さて、覚照寺では、十二月十一日、十二日、十三日の三日間、報恩講法要をお勤めします。
ご承知の方も多いと思うのですが、報恩講は、浄土真宗のみ教えをお開きくださった親鸞聖人のご命日に際し、その遺徳を偲び、縁ある方々がそのご恩に報いるために勤めるものですが、それと同時に、私たち一人ひとりが「知恩」ということを学ぶ大切な法要でもあります。
恩というと、日本人はすぐに「鶴の恩返し」や「サルの恩返し」などの昔話を連想し、恩は返すものという義務的なことを思うのですが、本来、仏教ではそういうことは説いていません。
インドの仏教書には、「世間において得難い二人とは誰か。一人は先に恩を施す人である。他は恩を知り恩に感ずる人である」と説かれています。

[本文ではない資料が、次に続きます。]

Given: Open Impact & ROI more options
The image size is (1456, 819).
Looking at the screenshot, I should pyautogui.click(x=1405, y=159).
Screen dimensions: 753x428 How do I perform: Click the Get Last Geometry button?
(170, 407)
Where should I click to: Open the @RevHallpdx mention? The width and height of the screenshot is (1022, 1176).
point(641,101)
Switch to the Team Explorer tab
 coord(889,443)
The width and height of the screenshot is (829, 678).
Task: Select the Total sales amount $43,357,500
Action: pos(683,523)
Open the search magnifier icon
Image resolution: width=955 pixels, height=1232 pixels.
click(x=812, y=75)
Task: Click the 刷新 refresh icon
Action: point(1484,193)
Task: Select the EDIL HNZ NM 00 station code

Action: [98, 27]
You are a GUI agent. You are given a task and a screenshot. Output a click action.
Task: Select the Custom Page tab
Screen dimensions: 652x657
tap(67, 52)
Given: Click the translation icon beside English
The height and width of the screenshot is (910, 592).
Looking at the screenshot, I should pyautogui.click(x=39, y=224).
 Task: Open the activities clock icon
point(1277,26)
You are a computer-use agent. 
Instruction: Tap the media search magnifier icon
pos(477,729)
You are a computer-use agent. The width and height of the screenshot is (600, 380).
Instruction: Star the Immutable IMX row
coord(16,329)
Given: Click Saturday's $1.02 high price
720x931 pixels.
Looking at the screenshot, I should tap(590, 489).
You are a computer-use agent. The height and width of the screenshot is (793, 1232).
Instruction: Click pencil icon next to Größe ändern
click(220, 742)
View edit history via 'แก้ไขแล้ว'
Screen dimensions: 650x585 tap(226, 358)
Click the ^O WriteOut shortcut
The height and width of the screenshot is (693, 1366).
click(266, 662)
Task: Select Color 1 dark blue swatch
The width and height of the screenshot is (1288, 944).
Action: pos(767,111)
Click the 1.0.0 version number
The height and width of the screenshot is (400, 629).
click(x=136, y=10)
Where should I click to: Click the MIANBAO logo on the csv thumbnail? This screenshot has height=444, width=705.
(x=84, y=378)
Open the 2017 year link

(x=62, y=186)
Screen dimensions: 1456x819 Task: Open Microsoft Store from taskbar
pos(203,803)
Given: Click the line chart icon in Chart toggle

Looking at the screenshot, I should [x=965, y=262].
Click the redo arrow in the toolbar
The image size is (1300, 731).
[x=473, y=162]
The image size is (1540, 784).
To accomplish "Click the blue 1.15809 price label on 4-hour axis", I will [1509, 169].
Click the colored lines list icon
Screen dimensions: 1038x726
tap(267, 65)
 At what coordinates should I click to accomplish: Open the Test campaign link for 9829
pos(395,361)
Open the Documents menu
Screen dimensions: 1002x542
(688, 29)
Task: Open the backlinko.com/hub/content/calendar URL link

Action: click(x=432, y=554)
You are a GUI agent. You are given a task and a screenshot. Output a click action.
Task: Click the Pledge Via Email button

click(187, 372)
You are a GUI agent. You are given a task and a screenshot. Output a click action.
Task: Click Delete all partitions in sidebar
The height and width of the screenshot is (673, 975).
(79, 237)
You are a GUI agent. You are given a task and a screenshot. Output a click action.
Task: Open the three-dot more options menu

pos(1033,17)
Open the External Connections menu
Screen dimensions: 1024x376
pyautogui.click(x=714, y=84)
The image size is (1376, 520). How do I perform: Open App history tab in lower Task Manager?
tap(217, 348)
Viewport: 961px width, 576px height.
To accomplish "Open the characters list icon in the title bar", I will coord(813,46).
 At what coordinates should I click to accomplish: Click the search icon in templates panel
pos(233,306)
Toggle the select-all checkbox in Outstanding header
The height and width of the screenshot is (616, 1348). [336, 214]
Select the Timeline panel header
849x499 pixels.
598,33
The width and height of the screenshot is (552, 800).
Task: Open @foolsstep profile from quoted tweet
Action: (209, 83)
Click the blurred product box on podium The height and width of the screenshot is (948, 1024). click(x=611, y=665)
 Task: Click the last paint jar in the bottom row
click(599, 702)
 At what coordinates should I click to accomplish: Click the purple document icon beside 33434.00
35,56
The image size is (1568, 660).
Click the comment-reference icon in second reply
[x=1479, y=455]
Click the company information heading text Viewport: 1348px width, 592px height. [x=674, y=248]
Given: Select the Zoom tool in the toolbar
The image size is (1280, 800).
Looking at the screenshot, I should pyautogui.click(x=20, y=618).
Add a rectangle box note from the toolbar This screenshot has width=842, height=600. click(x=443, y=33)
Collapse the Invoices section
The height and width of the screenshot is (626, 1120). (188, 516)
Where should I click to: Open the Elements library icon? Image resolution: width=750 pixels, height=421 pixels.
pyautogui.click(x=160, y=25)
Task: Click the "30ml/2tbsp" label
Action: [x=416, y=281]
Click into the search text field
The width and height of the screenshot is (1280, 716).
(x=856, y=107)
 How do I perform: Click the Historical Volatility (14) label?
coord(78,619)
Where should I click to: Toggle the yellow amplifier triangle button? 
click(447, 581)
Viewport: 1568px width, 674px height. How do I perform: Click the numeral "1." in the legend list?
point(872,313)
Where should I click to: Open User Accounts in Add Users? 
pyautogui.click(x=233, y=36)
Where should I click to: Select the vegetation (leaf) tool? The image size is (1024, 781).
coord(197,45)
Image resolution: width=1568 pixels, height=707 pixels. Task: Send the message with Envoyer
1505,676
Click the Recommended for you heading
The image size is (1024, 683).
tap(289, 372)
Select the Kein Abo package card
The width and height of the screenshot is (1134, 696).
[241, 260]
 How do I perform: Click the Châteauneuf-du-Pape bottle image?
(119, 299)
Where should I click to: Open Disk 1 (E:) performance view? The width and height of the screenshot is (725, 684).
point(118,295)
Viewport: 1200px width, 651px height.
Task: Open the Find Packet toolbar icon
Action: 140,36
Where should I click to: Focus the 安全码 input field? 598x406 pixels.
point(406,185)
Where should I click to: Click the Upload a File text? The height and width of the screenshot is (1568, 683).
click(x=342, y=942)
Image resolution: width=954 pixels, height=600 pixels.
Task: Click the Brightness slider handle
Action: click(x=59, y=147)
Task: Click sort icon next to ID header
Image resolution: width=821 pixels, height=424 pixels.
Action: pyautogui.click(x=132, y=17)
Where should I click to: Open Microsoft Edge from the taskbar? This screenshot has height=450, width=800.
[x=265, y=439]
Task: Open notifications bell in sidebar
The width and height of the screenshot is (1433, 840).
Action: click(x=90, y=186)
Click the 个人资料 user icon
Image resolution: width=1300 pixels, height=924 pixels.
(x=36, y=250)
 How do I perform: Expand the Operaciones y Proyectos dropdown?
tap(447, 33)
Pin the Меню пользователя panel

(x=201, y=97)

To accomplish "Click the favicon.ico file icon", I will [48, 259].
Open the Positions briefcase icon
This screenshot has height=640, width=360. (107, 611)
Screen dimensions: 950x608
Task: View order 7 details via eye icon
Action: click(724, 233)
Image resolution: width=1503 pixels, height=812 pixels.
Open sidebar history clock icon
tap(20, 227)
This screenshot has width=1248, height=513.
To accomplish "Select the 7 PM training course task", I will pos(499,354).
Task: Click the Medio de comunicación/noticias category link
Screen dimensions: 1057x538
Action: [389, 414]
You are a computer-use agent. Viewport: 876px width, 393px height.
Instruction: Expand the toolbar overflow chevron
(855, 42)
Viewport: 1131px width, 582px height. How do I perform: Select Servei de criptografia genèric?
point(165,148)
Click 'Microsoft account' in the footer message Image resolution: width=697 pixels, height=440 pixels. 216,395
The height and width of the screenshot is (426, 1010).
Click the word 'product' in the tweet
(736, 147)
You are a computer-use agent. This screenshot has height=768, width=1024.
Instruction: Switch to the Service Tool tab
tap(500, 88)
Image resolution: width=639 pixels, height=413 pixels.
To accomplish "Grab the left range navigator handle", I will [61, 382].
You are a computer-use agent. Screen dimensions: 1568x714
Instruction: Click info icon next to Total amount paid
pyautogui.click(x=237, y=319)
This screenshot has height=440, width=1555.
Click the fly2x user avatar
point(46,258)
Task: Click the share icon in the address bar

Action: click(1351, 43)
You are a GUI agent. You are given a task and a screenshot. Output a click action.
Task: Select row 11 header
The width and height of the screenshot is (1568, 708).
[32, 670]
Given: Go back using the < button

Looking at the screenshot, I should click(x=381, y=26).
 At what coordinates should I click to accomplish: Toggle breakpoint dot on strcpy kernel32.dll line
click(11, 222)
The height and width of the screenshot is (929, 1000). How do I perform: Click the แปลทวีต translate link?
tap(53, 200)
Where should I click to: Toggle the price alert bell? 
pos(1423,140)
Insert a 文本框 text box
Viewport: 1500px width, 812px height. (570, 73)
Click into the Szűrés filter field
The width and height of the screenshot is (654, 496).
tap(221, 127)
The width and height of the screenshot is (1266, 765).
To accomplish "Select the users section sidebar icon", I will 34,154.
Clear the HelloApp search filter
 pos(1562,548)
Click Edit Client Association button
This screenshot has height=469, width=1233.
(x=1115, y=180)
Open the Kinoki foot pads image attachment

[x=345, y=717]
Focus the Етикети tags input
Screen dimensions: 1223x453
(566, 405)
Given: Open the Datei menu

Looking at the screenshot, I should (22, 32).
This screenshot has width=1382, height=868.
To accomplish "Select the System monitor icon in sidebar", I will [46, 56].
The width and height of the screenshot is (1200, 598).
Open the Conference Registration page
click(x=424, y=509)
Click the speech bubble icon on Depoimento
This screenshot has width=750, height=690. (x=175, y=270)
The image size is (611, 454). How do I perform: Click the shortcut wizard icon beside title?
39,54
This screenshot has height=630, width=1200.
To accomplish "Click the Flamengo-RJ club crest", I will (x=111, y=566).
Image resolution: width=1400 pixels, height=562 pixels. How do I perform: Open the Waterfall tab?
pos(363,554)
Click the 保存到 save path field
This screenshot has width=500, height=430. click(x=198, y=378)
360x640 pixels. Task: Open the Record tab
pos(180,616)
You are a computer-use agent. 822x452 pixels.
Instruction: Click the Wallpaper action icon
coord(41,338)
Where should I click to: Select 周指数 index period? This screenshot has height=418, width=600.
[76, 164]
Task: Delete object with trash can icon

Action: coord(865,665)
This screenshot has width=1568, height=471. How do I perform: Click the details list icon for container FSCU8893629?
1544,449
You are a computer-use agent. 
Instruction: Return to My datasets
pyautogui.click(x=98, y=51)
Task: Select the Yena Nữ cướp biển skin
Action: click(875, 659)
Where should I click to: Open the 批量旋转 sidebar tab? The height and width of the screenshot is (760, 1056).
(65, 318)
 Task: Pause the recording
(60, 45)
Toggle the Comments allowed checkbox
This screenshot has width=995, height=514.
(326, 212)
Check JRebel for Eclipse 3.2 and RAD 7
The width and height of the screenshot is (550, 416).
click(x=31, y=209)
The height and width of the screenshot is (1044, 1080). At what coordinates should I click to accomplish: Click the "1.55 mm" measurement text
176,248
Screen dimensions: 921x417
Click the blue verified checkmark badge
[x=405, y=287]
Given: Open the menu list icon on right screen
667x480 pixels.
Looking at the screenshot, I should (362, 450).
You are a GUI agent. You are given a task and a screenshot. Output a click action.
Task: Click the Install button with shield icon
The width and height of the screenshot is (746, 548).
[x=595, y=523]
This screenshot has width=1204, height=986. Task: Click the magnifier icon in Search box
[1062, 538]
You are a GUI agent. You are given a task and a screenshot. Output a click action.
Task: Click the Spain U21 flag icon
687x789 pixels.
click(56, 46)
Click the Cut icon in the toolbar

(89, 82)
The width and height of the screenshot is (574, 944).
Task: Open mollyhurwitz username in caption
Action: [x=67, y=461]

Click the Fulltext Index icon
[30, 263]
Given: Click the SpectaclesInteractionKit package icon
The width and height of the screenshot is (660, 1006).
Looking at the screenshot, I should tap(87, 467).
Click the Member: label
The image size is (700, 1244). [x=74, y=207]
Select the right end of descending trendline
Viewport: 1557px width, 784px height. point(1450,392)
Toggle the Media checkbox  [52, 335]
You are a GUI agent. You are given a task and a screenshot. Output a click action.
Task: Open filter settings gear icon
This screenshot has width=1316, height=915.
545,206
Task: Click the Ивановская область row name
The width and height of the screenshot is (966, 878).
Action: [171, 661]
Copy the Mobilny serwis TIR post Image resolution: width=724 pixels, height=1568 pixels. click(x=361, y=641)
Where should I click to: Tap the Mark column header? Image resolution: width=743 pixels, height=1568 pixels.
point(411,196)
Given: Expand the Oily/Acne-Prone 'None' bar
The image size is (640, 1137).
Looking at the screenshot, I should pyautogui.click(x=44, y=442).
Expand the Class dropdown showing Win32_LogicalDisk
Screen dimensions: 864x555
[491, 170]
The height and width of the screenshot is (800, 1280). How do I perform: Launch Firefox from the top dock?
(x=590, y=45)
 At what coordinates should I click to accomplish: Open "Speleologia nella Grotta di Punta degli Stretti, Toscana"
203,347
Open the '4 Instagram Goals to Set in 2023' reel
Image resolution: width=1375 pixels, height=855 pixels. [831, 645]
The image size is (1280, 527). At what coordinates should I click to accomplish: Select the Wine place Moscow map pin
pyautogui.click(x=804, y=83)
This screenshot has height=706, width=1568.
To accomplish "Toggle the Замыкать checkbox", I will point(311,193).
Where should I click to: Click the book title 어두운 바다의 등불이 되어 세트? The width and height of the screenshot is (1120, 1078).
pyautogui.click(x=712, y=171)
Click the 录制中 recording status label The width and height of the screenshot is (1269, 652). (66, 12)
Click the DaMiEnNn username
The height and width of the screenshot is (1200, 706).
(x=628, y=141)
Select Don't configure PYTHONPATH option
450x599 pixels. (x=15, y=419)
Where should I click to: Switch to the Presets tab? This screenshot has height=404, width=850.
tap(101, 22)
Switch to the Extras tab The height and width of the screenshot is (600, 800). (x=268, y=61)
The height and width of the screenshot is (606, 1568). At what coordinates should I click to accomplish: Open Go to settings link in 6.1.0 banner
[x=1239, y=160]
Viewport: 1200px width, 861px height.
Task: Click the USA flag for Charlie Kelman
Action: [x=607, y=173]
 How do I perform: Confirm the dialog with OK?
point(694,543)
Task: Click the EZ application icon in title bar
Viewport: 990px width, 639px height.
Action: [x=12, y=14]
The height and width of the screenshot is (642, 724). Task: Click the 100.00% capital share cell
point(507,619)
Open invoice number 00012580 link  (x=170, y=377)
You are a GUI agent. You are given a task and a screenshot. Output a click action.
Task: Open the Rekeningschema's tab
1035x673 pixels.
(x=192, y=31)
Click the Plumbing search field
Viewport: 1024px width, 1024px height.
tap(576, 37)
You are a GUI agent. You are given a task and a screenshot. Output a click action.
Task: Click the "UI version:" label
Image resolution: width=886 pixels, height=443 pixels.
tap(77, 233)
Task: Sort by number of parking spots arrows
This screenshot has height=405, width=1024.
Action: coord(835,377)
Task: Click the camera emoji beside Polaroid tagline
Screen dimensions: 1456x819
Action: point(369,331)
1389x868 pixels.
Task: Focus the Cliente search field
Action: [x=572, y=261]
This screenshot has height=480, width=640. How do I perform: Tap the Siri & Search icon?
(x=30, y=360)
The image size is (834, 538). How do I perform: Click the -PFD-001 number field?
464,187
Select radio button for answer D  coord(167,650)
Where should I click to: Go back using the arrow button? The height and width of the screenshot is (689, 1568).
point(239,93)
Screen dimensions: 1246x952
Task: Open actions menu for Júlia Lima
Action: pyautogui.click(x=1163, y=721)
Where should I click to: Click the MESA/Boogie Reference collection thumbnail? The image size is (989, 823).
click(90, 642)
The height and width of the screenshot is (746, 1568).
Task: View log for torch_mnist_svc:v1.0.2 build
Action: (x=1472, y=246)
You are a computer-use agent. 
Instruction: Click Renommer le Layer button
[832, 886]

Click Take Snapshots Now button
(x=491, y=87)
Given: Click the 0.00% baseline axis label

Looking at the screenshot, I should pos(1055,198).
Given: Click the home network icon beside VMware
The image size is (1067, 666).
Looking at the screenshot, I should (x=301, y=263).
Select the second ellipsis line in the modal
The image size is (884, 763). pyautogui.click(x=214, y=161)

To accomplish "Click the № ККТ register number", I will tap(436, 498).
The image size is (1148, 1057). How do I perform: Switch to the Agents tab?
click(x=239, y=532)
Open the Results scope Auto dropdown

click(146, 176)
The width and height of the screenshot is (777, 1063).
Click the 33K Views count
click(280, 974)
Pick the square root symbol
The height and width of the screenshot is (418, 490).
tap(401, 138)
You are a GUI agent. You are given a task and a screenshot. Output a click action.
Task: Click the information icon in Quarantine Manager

恩は、まずそれを周りの人に施すことが大事で、恩を施すその人ほど得難いものはないといいます。そして、それを受けたものは、その恩を知り、心に感ずることが大切だといいます。
恩は、インドの古い言葉では、クリタジュニャタといい、「なされたことを知ること」という意味です。
私たちは人それぞれ、顔も体も違います。生きてきた過程も異なれば環境も異なります。しかしその一人ひとりがここまで生きてくるのには、多くの人々がかかわり、多くのいのちがかかわってきました。そのことを深く心に考え知ることが人間にとってとても大切なことなのです。
仏の教えを聞くということは、過去現在未来の三世を通じて、私のいのちに、多くのいのちが通っていることに気づかされることでもあります。
それを感じたときに、おのずと、私もまた人のために何かをしたいという思いがわい
てくる、それが仏教の報恩という心です。